-- Supplied records --
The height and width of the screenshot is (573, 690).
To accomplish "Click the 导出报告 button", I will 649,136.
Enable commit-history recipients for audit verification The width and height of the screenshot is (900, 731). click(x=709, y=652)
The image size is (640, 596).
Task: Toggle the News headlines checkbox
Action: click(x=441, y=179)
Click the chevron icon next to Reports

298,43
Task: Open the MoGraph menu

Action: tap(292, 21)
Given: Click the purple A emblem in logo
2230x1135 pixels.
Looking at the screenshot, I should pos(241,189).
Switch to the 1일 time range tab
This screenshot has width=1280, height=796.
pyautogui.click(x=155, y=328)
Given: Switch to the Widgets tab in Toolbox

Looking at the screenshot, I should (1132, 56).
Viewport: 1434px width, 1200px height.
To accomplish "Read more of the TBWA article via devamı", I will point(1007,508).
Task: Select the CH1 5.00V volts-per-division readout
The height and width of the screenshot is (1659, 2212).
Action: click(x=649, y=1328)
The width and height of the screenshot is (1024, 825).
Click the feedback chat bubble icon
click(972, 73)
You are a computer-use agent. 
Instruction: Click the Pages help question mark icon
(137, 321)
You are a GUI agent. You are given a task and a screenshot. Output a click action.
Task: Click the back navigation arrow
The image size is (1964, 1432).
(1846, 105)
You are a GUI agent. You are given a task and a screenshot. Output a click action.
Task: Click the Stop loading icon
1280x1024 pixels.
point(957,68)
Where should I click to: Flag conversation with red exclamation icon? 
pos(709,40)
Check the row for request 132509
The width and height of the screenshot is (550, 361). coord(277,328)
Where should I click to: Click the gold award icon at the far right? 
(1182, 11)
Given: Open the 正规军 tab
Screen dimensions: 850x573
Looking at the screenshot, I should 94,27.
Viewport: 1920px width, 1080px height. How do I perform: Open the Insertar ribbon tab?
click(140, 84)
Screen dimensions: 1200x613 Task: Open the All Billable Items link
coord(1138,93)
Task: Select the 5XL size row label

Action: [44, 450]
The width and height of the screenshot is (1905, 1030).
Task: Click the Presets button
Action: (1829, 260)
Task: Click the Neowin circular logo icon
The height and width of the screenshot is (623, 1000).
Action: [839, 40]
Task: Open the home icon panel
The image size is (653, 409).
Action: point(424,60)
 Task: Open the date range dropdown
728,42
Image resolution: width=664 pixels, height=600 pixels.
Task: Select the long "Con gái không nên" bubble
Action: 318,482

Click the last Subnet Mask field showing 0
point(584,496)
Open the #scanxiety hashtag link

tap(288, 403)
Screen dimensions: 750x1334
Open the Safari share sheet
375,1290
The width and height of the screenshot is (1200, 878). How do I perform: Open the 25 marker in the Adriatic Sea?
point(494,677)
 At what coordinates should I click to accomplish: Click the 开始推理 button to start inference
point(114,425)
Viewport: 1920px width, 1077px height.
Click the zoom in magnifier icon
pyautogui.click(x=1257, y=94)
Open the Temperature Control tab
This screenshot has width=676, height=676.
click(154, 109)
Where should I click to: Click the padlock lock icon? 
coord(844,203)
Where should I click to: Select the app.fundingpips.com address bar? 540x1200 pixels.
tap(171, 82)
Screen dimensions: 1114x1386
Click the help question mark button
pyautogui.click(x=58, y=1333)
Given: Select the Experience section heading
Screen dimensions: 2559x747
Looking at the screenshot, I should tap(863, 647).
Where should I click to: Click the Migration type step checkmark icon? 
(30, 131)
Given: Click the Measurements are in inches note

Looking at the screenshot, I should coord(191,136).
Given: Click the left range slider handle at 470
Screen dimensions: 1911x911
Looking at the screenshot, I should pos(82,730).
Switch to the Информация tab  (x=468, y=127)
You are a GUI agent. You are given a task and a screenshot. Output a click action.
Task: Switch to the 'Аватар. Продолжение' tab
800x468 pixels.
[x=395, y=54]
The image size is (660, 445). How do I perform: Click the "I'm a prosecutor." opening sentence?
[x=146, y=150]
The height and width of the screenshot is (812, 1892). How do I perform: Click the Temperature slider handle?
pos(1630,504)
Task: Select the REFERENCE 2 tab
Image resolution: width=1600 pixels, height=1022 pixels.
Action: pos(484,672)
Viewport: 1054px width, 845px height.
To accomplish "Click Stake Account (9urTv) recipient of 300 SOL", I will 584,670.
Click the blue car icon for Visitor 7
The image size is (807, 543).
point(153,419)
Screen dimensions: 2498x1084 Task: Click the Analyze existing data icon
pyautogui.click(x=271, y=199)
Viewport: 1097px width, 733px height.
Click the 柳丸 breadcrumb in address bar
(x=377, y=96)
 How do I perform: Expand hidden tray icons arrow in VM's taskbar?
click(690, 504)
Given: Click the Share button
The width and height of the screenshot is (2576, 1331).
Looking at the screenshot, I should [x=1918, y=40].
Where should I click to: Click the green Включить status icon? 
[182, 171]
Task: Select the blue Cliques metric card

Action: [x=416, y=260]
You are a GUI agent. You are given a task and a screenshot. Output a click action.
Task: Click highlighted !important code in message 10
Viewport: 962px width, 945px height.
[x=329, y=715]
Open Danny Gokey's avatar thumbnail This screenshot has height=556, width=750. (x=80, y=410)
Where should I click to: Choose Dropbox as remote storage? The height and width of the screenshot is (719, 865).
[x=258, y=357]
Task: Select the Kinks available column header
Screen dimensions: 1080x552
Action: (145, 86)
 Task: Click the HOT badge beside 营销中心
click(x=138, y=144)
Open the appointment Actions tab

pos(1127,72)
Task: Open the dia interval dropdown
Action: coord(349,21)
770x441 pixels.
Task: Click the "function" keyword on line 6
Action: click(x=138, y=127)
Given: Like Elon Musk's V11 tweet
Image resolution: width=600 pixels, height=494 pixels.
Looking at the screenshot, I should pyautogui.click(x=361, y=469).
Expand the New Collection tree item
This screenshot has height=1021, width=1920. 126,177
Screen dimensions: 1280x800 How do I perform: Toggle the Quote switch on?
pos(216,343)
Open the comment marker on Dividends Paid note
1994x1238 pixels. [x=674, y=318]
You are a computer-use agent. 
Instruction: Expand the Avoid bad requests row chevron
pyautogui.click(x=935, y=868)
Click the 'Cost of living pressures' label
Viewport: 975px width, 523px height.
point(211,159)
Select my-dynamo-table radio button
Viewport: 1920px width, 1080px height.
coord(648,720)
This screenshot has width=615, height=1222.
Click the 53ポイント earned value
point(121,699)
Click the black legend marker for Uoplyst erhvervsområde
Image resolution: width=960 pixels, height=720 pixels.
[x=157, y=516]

-- Task prompt --
Convert every line of the items above into a JSON list of strings, one string per line, omitting blank lines.

-- Final result --
[
  "The height and width of the screenshot is (573, 690).",
  "To accomplish \"Click the 导出报告 button\", I will 649,136.",
  "Enable commit-history recipients for audit verification The width and height of the screenshot is (900, 731). click(x=709, y=652)",
  "The image size is (640, 596).",
  "Task: Toggle the News headlines checkbox",
  "Action: click(x=441, y=179)",
  "Click the chevron icon next to Reports",
  "298,43",
  "Task: Open the MoGraph menu",
  "Action: tap(292, 21)",
  "Given: Click the purple A emblem in logo",
  "2230x1135 pixels.",
  "Looking at the screenshot, I should pos(241,189).",
  "Switch to the 1일 time range tab",
  "This screenshot has width=1280, height=796.",
  "pyautogui.click(x=155, y=328)",
  "Given: Switch to the Widgets tab in Toolbox",
  "Looking at the screenshot, I should (1132, 56).",
  "Viewport: 1434px width, 1200px height.",
  "To accomplish \"Read more of the TBWA article via devamı\", I will point(1007,508).",
  "Task: Select the CH1 5.00V volts-per-division readout",
  "The height and width of the screenshot is (1659, 2212).",
  "Action: click(x=649, y=1328)",
  "The width and height of the screenshot is (1024, 825).",
  "Click the feedback chat bubble icon",
  "click(972, 73)",
  "You are a computer-use agent. ",
  "Instruction: Click the Pages help question mark icon",
  "(137, 321)",
  "You are a GUI agent. You are given a task and a screenshot. Output a click action.",
  "Task: Click the back navigation arrow",
  "The image size is (1964, 1432).",
  "(1846, 105)",
  "You are a GUI agent. You are given a task and a screenshot. Output a click action.",
  "Task: Click the Stop loading icon",
  "1280x1024 pixels.",
  "point(957,68)",
  "Where should I click to: Flag conversation with red exclamation icon? ",
  "pos(709,40)",
  "Check the row for request 132509",
  "The width and height of the screenshot is (550, 361). coord(277,328)",
  "Where should I click to: Click the gold award icon at the far right? ",
  "(1182, 11)",
  "Given: Open the 正规军 tab",
  "Screen dimensions: 850x573",
  "Looking at the screenshot, I should 94,27.",
  "Viewport: 1920px width, 1080px height. How do I perform: Open the Insertar ribbon tab?",
  "click(140, 84)",
  "Screen dimensions: 1200x613 Task: Open the All Billable Items link",
  "coord(1138,93)",
  "Task: Select the 5XL size row label",
  "Action: [44, 450]",
  "The width and height of the screenshot is (1905, 1030).",
  "Task: Click the Presets button",
  "Action: (1829, 260)",
  "Task: Click the Neowin circular logo icon",
  "The height and width of the screenshot is (623, 1000).",
  "Action: [839, 40]",
  "Task: Open the home icon panel",
  "The image size is (653, 409).",
  "Action: point(424,60)",
  " Task: Open the date range dropdown",
  "728,42",
  "Image resolution: width=664 pixels, height=600 pixels.",
  "Task: Select the long \"Con gái không nên\" bubble",
  "Action: 318,482",
  "Click the last Subnet Mask field showing 0",
  "point(584,496)",
  "Open the #scanxiety hashtag link",
  "tap(288, 403)",
  "Screen dimensions: 750x1334",
  "Open the Safari share sheet",
  "375,1290",
  "The width and height of the screenshot is (1200, 878). How do I perform: Open the 25 marker in the Adriatic Sea?",
  "point(494,677)",
  " At what coordinates should I click to accomplish: Click the 开始推理 button to start inference",
  "point(114,425)",
  "Viewport: 1920px width, 1077px height.",
  "Click the zoom in magnifier icon",
  "pyautogui.click(x=1257, y=94)",
  "Open the Temperature Control tab",
  "This screenshot has width=676, height=676.",
  "click(154, 109)",
  "Where should I click to: Click the padlock lock icon? ",
  "coord(844,203)",
  "Where should I click to: Select the app.fundingpips.com address bar? 540x1200 pixels.",
  "tap(171, 82)",
  "Screen dimensions: 1114x1386",
  "Click the help question mark button",
  "pyautogui.click(x=58, y=1333)",
  "Given: Select the Experience section heading",
  "Screen dimensions: 2559x747",
  "Looking at the screenshot, I should tap(863, 647).",
  "Where should I click to: Click the Migration type step checkmark icon? ",
  "(30, 131)",
  "Given: Click the Measurements are in inches note",
  "Looking at the screenshot, I should coord(191,136).",
  "Given: Click the left range slider handle at 470",
  "Screen dimensions: 1911x911",
  "Looking at the screenshot, I should pos(82,730).",
  "Switch to the Информация tab  (x=468, y=127)",
  "You are a GUI agent. You are given a task and a screenshot. Output a click action.",
  "Task: Switch to the 'Аватар. Продолжение' tab",
  "800x468 pixels.",
  "[x=395, y=54]",
  "The image size is (660, 445). How do I perform: Click the \"I'm a prosecutor.\" opening sentence?",
  "[x=146, y=150]",
  "The height and width of the screenshot is (812, 1892). How do I perform: Click the Temperature slider handle?",
  "pos(1630,504)",
  "Task: Select the REFERENCE 2 tab",
  "Image resolution: width=1600 pixels, height=1022 pixels.",
  "Action: pos(484,672)",
  "Viewport: 1054px width, 845px height.",
  "To accomplish \"Click Stake Account (9urTv) recipient of 300 SOL\", I will 584,670.",
  "Click the blue car icon for Visitor 7",
  "The image size is (807, 543).",
  "point(153,419)",
  "Screen dimensions: 2498x1084 Task: Click the Analyze existing data icon",
  "pyautogui.click(x=271, y=199)",
  "Viewport: 1097px width, 733px height.",
  "Click the 柳丸 breadcrumb in address bar",
  "(x=377, y=96)",
  " How do I perform: Expand hidden tray icons arrow in VM's taskbar?",
  "click(690, 504)",
  "Given: Click the Share button",
  "The width and height of the screenshot is (2576, 1331).",
  "Looking at the screenshot, I should [x=1918, y=40].",
  "Where should I click to: Click the green Включить status icon? ",
  "[182, 171]",
  "Task: Select the blue Cliques metric card",
  "Action: [x=416, y=260]",
  "You are a GUI agent. You are given a task and a screenshot. Output a click action.",
  "Task: Click highlighted !important code in message 10",
  "Viewport: 962px width, 945px height.",
  "[x=329, y=715]",
  "Open Danny Gokey's avatar thumbnail This screenshot has height=556, width=750. (x=80, y=410)",
  "Where should I click to: Choose Dropbox as remote storage? The height and width of the screenshot is (719, 865).",
  "[x=258, y=357]",
  "Task: Select the Kinks available column header",
  "Screen dimensions: 1080x552",
  "Action: (145, 86)",
  " Task: Click the HOT badge beside 营销中心",
  "click(x=138, y=144)",
  "Open the appointment Actions tab",
  "pos(1127,72)",
  "Task: Open the dia interval dropdown",
  "Action: coord(349,21)",
  "770x441 pixels.",
  "Task: Click the \"function\" keyword on line 6",
  "Action: click(x=138, y=127)",
  "Given: Like Elon Musk's V11 tweet",
  "Image resolution: width=600 pixels, height=494 pixels.",
  "Looking at the screenshot, I should pyautogui.click(x=361, y=469).",
  "Expand the New Collection tree item",
  "This screenshot has height=1021, width=1920. 126,177",
  "Screen dimensions: 1280x800 How do I perform: Toggle the Quote switch on?",
  "pos(216,343)",
  "Open the comment marker on Dividends Paid note",
  "1994x1238 pixels. [x=674, y=318]",
  "You are a computer-use agent. ",
  "Instruction: Expand the Avoid bad requests row chevron",
  "pyautogui.click(x=935, y=868)",
  "Click the 'Cost of living pressures' label",
  "Viewport: 975px width, 523px height.",
  "point(211,159)",
  "Select my-dynamo-table radio button",
  "Viewport: 1920px width, 1080px height.",
  "coord(648,720)",
  "This screenshot has width=615, height=1222.",
  "Click the 53ポイント earned value",
  "point(121,699)",
  "Click the black legend marker for Uoplyst erhvervsområde",
  "Image resolution: width=960 pixels, height=720 pixels.",
  "[x=157, y=516]"
]